Das alles spielt sich zudem ab vor dem Hintergrund einer radikalen Infragestellung der Demokratie im globalen Maßstab. Denken wir etwa an die chinesische Herausforderung, dann verbirgt sich dahinter auch die Frage, ob Demokratien überhaupt in der Lage sind, auf rechtsstaatlichem Wege und in hinreichend schneller Zeit die auch von der Ampel angestrebte „Transformation“ zu einer klimaneutralen Gesellschaft zu leisten – oder ob die Welt sich auch hier in Richtung autoritärer Lösungen bewegt. Offensichtlich führt die zunehmende Machtlosigkeit demokratischer Politik zu einem enormen Schwund an Autorität. Bereits 1970, angesichts einer ersten, ungleich schwächeren Krise der westlichen Nachkriegsdemokratien, unterschied der Politökonom Albert O. Hirschman drei mögliche Handlungsstrategien in gesellschaftlichen Krisen, nämlich Loyalty, Voice und Exit.

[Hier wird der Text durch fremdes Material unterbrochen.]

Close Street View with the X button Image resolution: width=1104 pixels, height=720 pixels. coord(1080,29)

Die wohl größte Gefahr besteht heute darin, dass die Loyalität zum demokratischen System weiter erodiert und sich immer mehr Menschen nicht länger für Voice entscheiden, also dafür, ihre Stimme in der Demokratie zu erheben, sondern für Exit, also für die resignative Abwendung von der Politik und den Rückzug in die privatistische Nische – eine Entwicklung, die in den USA ob der Enttäuschung über die Regierung Biden schon mit Händen zu greifen ist.[3]

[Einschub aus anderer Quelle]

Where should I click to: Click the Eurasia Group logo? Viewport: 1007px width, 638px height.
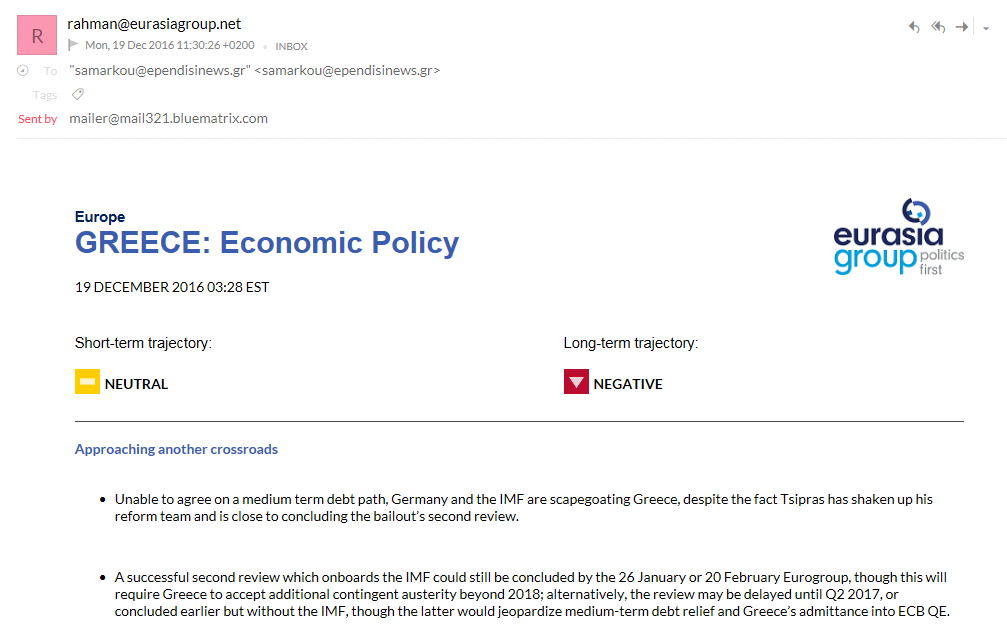pyautogui.click(x=898, y=237)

Das Gleiche droht der Ampel, wenn sich tatsächlich einstellt, was sich jetzt bereits abzeichnet – eine enorme Diskrepanz zwischen dem lauthals verkündeten großen Anspruch auf „Fortschritt, Erneuerung, Modernisierung“ und einer Realität sehr viel kleinerer, vielleicht sogar untauglicher Schritte im alltäglichen Politgeschäft. Gelingt es jedoch nicht, einen erheblichen Teil der hohen Ansprüche in die Tat umzusetzen, dürfte maximale Enttäuschung die Folge sein. Das ist die enorme Hypothek, die auf den Schultern der Ampel-Koalitionäre lastet.

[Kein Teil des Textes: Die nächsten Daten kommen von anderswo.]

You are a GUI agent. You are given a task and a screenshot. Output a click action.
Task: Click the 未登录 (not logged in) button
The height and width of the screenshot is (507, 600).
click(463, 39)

Ja, dieses Jahrzehnt ist das wohl entscheidende Jahrzehnt für die Bewältigung der Klimakrise. Es ist damit aber auch das entscheidende Jahrzehnt für die Bewältigung der Demokratiekrise. Denn ohne die Bewältigung der Klimakrise wird es keine überzeugten Verteidiger der Demokratie geben – und umgekehrt ohne engagierte Demokraten keine Bewältigung der Klimakrise. Klima und Demokratie haben daher eines gemeinsam: Beide befinden sich an einem möglichen Kipppunkt. Und die entscheidende Frage dieser Dekade lautet: Gelingt uns die Rettung des ökologischen und zugleich des demokratischen Systems – oder ist das Umkippen beider nicht mehr aufzuhalten?

[1] Vgl. dazu den Beitrag von Julia Macher in dieser Ausgabe.

[3] Vgl. dazu die Beiträge von Thomas Greven und Annika Brockschmidt in dieser Ausgabe.